THE DATA:
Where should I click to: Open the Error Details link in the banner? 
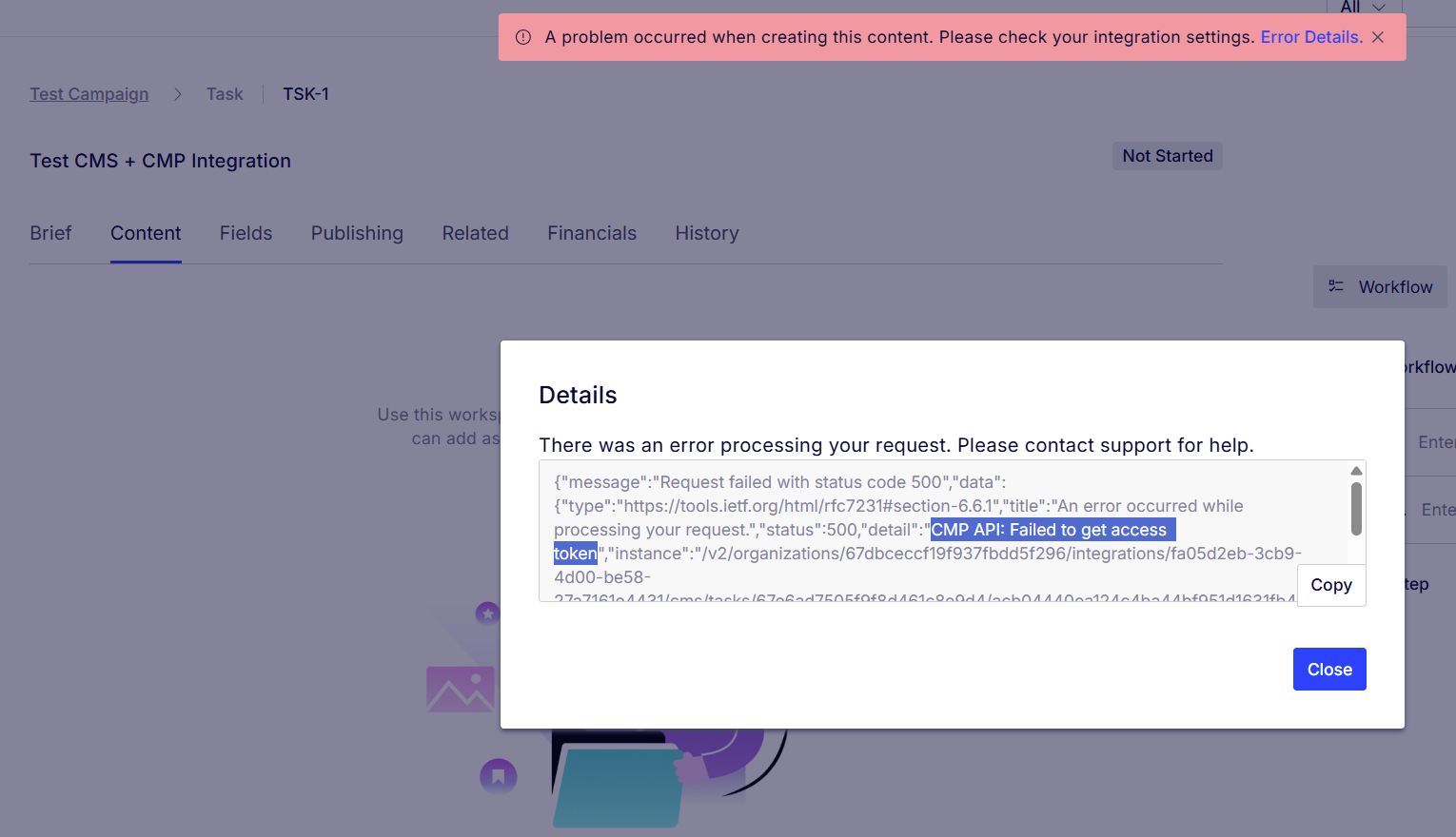coord(1311,37)
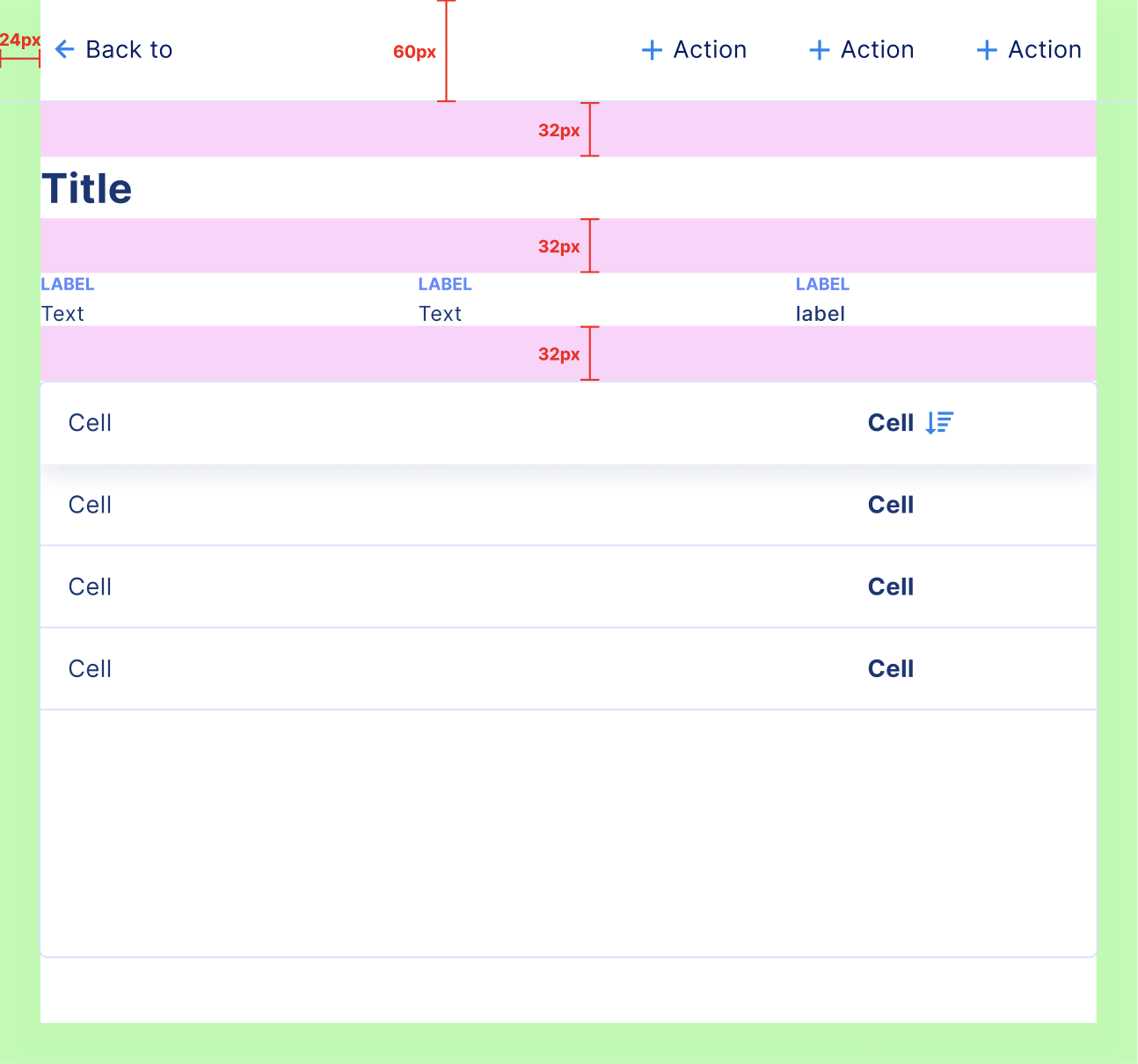The image size is (1138, 1064).
Task: Click the rightmost Action button label
Action: point(1045,50)
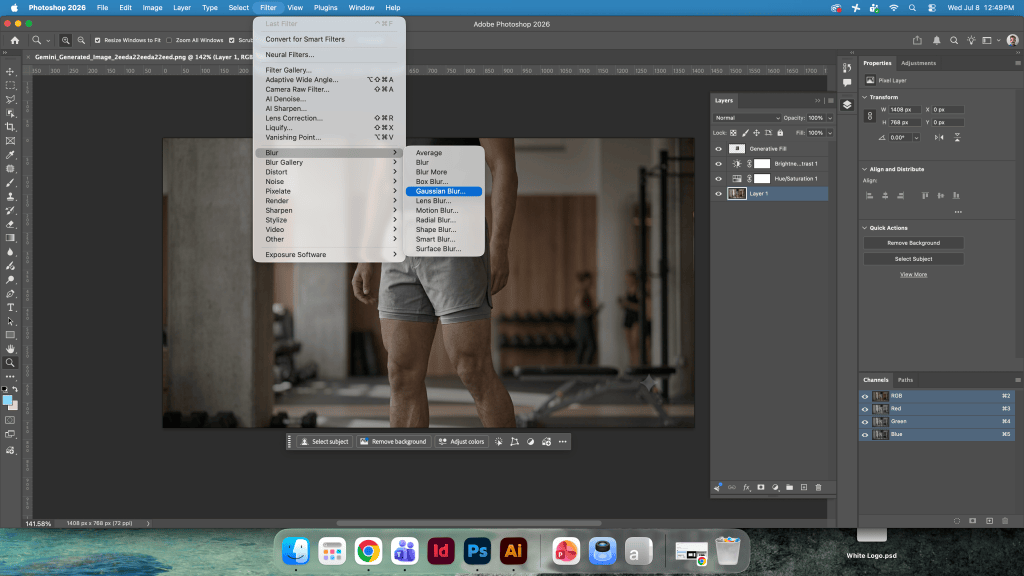Click the delete layer trash icon
This screenshot has width=1024, height=576.
click(x=818, y=487)
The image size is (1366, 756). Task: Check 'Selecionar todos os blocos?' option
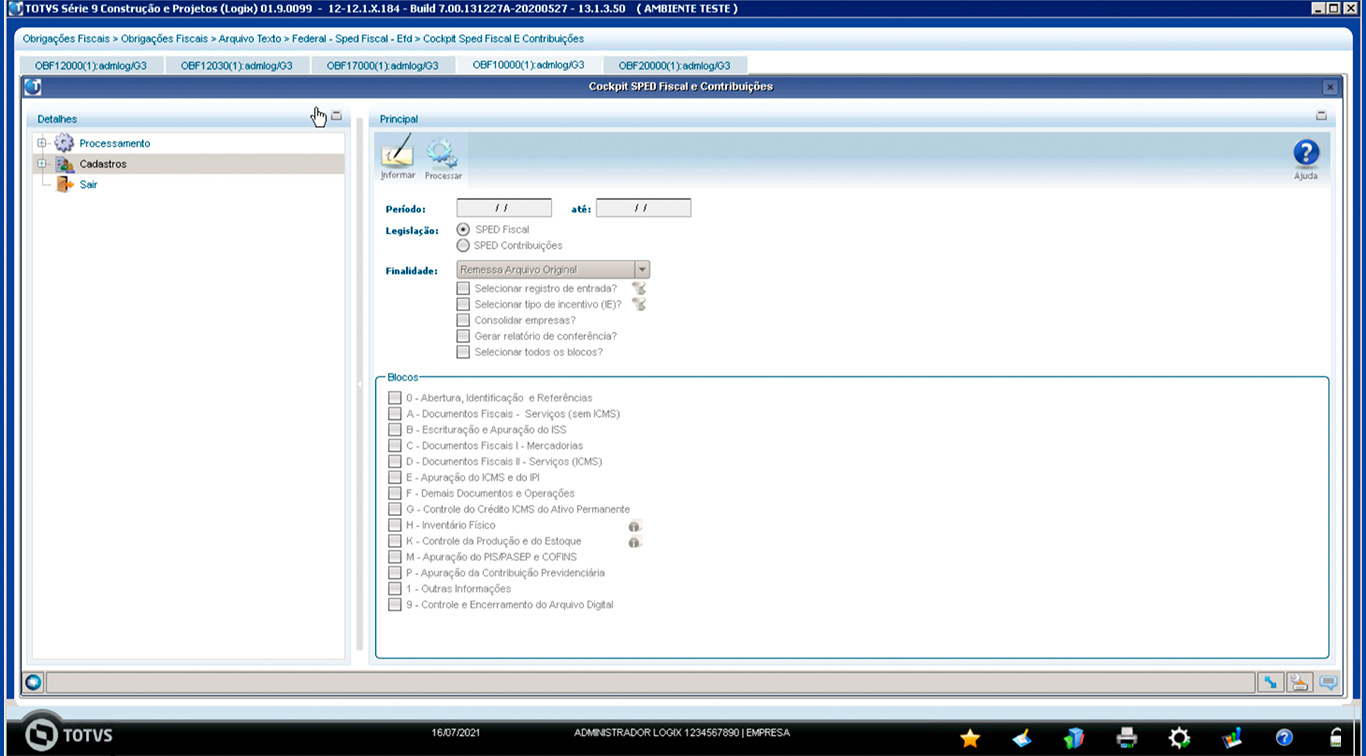(x=463, y=353)
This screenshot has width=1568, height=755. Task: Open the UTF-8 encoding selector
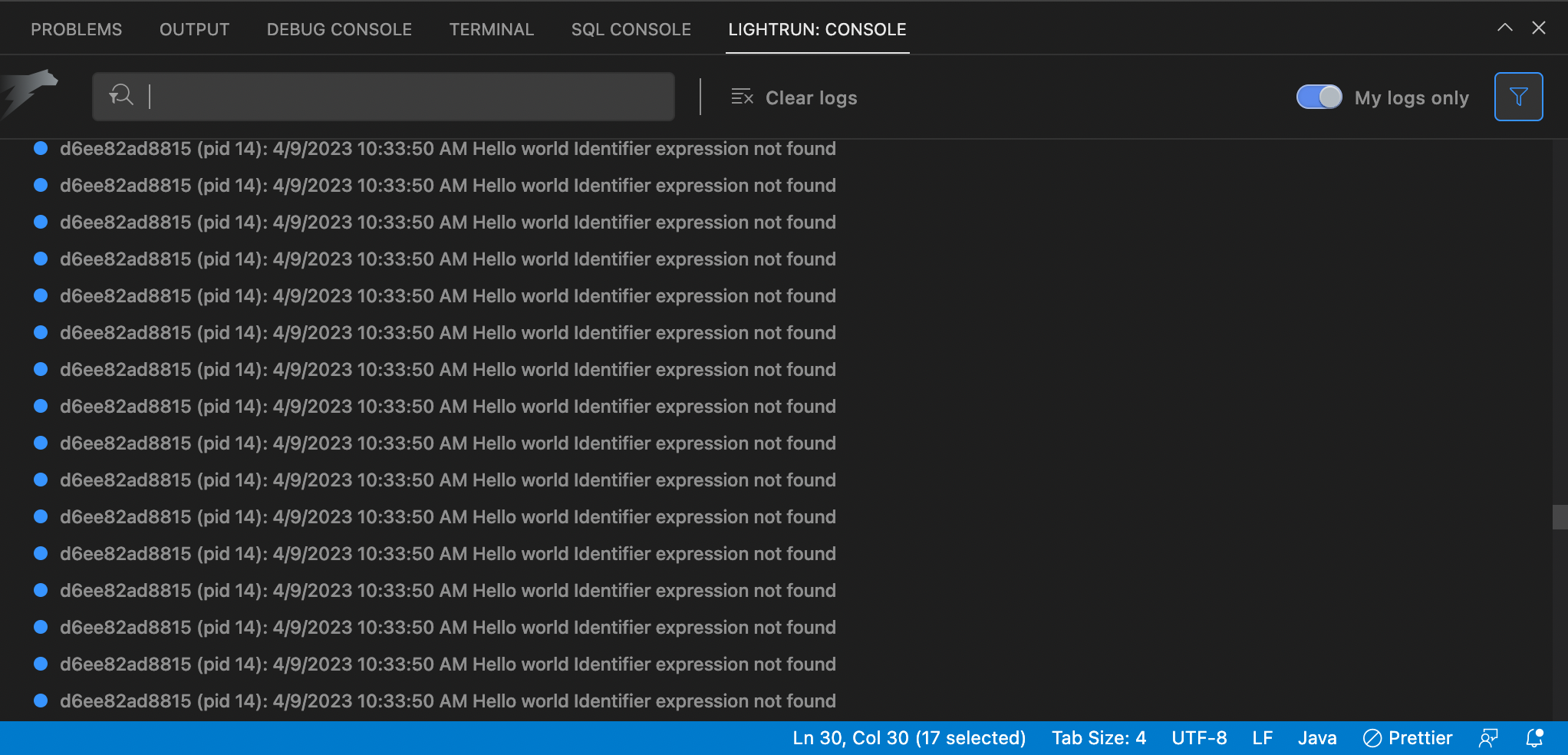click(1199, 738)
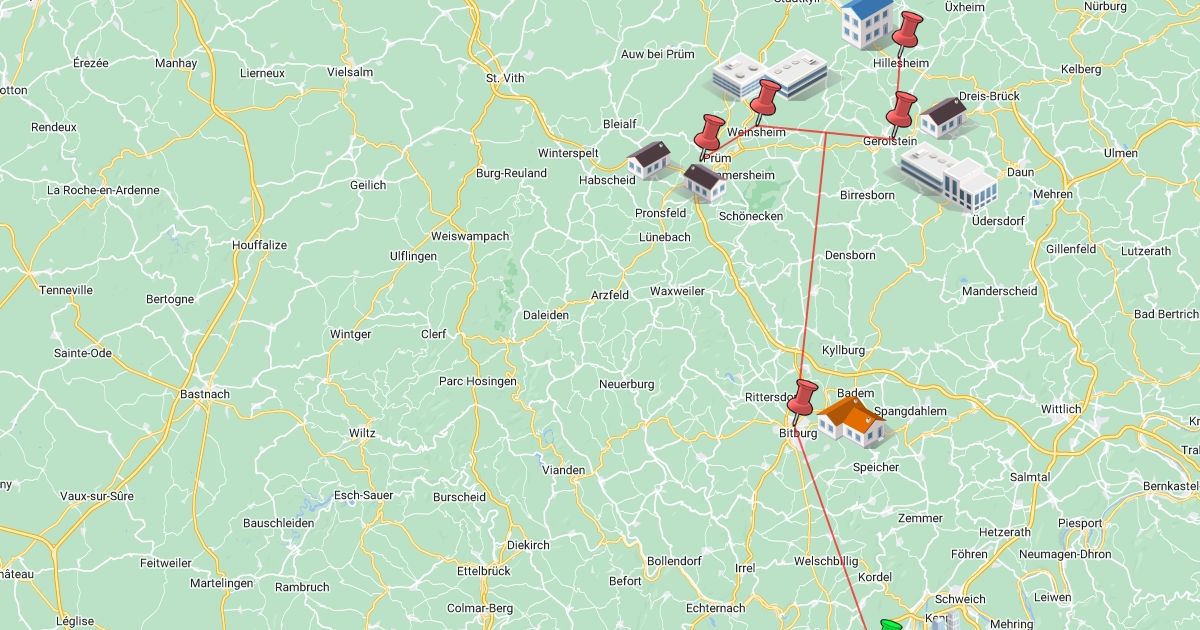Click the St. Vith town label

click(x=505, y=77)
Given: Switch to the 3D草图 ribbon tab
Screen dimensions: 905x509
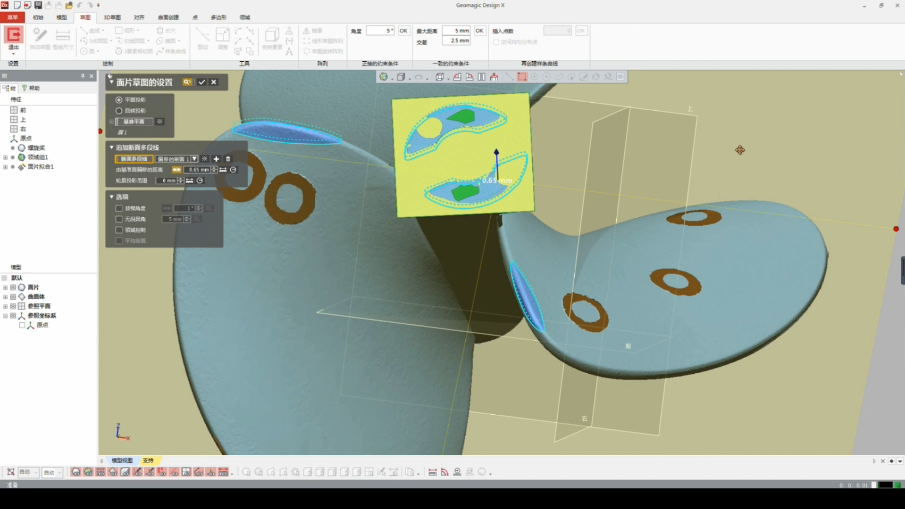Looking at the screenshot, I should (x=113, y=17).
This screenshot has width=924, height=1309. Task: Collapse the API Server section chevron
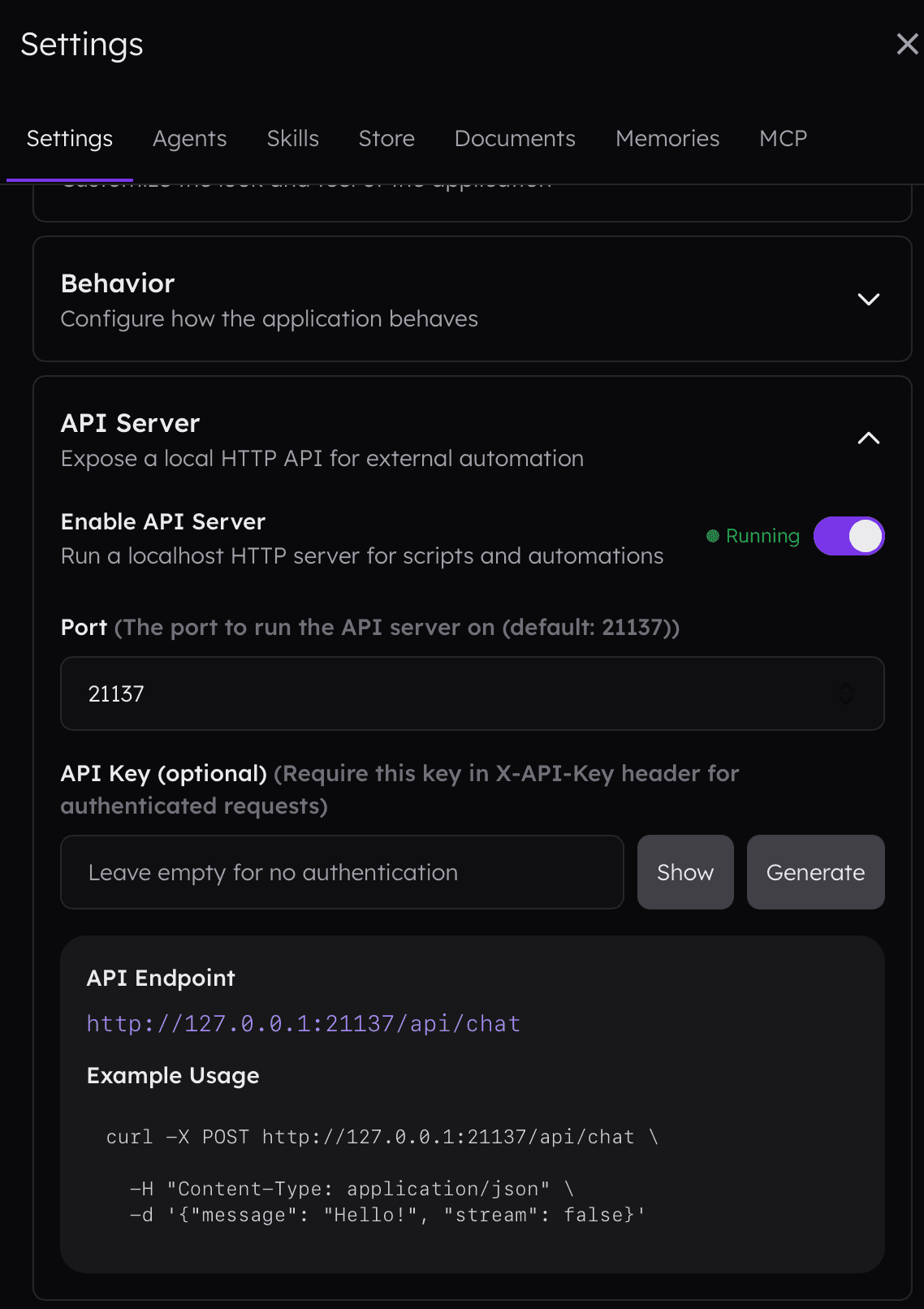tap(868, 438)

INSTRUCTIONS FOR THE TASK: Beginning with the line containing "This screenshot has width=1568, height=755." and ending with the last line of the material, output each line exactly; do not include pictures.

SOLUTION FOR THIS TASK:
This screenshot has width=1568, height=755. Task: Open the UTF-8 encoding selector
click(1199, 738)
Click the St. Vith town label

click(x=505, y=77)
Given: Switch to the 3D草图 ribbon tab
Screen dimensions: 905x509
Looking at the screenshot, I should (x=113, y=17).
This screenshot has width=924, height=1309. Task: Collapse the API Server section chevron
tap(868, 438)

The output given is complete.